**Directions for this task:** Using the listing below, set down exactly the lines starting at the line that contains "Home (35, 97)" and ending at the line that contains "Våra skolfrågor (619, 13)", both included, and no others.

**Data for the task:**
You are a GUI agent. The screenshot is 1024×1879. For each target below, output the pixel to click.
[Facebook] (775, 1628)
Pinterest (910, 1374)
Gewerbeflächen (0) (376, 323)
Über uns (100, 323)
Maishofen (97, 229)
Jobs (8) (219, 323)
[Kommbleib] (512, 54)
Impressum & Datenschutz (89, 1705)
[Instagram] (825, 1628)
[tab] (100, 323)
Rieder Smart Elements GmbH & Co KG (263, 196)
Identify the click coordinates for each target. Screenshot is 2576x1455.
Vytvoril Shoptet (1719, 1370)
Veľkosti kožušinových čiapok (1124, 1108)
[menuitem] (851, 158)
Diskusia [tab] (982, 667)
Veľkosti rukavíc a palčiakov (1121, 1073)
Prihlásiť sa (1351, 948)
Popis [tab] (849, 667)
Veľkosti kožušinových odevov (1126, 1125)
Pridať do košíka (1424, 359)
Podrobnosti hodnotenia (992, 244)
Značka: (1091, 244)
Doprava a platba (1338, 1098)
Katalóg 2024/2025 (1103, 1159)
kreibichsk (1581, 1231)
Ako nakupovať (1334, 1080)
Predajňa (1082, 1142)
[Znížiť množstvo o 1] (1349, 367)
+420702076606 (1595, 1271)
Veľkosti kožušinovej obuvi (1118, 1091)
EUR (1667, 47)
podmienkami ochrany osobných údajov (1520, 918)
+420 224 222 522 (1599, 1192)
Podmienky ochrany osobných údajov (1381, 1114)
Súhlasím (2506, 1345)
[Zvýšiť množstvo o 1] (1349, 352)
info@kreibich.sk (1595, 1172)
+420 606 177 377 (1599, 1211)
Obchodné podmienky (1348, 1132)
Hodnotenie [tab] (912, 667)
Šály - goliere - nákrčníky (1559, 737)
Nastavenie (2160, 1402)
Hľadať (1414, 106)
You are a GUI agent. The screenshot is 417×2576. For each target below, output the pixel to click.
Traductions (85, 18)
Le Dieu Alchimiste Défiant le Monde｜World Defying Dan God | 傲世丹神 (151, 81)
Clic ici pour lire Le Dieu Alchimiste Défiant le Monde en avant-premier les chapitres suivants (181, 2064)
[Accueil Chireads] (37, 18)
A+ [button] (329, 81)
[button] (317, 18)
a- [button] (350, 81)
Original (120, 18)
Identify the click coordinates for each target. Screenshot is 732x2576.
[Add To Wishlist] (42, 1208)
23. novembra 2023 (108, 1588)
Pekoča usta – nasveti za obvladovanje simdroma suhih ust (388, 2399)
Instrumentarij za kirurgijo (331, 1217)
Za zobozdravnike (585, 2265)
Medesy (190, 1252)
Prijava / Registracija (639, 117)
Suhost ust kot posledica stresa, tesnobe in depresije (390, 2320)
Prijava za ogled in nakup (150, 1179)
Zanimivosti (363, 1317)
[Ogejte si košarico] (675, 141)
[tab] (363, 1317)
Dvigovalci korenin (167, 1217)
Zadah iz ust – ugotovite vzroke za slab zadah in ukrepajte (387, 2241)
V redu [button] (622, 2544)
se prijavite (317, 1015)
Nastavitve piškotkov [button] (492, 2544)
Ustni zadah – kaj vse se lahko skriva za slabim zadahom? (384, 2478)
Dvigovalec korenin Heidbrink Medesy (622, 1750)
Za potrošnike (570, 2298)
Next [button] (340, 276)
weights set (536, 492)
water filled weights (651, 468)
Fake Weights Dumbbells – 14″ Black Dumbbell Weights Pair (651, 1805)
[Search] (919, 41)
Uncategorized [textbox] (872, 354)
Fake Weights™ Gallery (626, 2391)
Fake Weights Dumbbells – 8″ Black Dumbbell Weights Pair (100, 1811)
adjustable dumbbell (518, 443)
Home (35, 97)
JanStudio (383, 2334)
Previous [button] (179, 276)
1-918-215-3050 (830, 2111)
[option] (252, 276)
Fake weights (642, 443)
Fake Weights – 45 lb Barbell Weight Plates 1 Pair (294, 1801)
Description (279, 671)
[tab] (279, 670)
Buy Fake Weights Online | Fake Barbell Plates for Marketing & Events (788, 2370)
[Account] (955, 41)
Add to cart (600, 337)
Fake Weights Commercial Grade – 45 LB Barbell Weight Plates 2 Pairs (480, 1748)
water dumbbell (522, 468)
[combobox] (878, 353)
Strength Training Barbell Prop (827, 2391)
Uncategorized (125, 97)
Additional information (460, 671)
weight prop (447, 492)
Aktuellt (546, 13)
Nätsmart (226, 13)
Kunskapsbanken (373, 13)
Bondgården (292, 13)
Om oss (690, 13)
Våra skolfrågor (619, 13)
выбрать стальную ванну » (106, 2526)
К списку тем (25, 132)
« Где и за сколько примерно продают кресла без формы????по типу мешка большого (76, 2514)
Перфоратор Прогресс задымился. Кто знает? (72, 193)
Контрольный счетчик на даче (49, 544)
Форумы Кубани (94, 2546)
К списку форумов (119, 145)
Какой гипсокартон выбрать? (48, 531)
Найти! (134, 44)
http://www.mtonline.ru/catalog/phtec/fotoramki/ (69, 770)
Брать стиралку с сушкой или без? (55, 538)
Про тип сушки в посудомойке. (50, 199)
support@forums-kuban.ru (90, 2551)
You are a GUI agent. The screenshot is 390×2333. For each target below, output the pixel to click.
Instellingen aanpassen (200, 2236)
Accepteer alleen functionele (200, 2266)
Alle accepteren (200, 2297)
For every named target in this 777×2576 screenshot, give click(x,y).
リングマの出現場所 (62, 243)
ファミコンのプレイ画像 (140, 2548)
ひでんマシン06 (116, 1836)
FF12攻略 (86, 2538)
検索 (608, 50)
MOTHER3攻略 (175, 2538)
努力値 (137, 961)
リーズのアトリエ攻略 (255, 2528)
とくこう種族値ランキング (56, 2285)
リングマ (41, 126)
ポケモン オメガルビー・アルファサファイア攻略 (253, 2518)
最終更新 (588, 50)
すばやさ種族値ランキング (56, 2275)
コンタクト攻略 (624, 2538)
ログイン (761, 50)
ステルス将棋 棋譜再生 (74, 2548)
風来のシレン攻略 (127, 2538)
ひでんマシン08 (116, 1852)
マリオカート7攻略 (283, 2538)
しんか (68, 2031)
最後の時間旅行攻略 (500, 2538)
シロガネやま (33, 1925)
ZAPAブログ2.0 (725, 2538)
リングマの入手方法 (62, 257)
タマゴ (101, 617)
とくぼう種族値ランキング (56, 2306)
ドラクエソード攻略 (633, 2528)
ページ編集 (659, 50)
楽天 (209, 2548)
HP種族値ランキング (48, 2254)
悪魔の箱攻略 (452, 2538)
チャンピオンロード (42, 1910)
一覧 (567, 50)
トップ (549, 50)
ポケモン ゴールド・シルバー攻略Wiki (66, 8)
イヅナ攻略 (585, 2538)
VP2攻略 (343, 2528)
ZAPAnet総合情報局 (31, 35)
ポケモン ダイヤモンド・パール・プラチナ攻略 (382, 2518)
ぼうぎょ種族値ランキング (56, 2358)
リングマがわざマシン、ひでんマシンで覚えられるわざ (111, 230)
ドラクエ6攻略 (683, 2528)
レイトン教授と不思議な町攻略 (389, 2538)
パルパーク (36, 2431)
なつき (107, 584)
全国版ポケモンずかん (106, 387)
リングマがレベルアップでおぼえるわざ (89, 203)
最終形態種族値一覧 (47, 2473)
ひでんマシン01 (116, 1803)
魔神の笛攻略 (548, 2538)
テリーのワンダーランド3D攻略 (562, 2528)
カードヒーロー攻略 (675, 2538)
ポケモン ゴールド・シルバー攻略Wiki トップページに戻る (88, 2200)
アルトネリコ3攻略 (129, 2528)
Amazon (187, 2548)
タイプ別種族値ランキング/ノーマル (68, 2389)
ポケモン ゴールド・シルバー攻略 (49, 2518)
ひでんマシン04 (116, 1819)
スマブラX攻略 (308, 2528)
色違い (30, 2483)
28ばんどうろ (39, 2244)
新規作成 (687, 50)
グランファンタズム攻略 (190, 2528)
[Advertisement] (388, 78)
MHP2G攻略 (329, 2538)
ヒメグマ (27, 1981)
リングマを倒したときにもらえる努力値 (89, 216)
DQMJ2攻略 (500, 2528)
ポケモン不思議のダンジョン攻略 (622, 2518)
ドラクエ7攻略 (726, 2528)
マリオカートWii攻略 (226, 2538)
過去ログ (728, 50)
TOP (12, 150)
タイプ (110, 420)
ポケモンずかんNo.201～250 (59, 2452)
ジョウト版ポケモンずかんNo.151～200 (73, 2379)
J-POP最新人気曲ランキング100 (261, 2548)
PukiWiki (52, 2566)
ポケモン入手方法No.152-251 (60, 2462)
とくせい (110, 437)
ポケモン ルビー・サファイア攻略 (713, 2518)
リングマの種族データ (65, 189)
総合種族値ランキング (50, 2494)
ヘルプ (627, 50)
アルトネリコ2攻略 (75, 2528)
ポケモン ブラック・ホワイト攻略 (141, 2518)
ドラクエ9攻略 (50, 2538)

**Expected answer:**
Home (35, 97)
JanStudio (383, 2334)
Previous [button] (179, 276)
1-918-215-3050 (830, 2111)
[option] (252, 276)
Fake weights (642, 443)
Fake Weights – 45 lb Barbell Weight Plates 1 Pair (294, 1801)
Description (279, 671)
[tab] (279, 670)
Buy Fake Weights Online | Fake Barbell Plates for Marketing & Events (788, 2370)
[Account] (955, 41)
Add to cart (600, 337)
Fake Weights Commercial Grade – 45 LB Barbell Weight Plates 2 Pairs (480, 1748)
water dumbbell (522, 468)
[combobox] (878, 353)
Strength Training Barbell Prop (827, 2391)
Uncategorized (125, 97)
Additional information (460, 671)
weight prop (447, 492)
Aktuellt (546, 13)
Nätsmart (226, 13)
Kunskapsbanken (373, 13)
Bondgården (292, 13)
Om oss (690, 13)
Våra skolfrågor (619, 13)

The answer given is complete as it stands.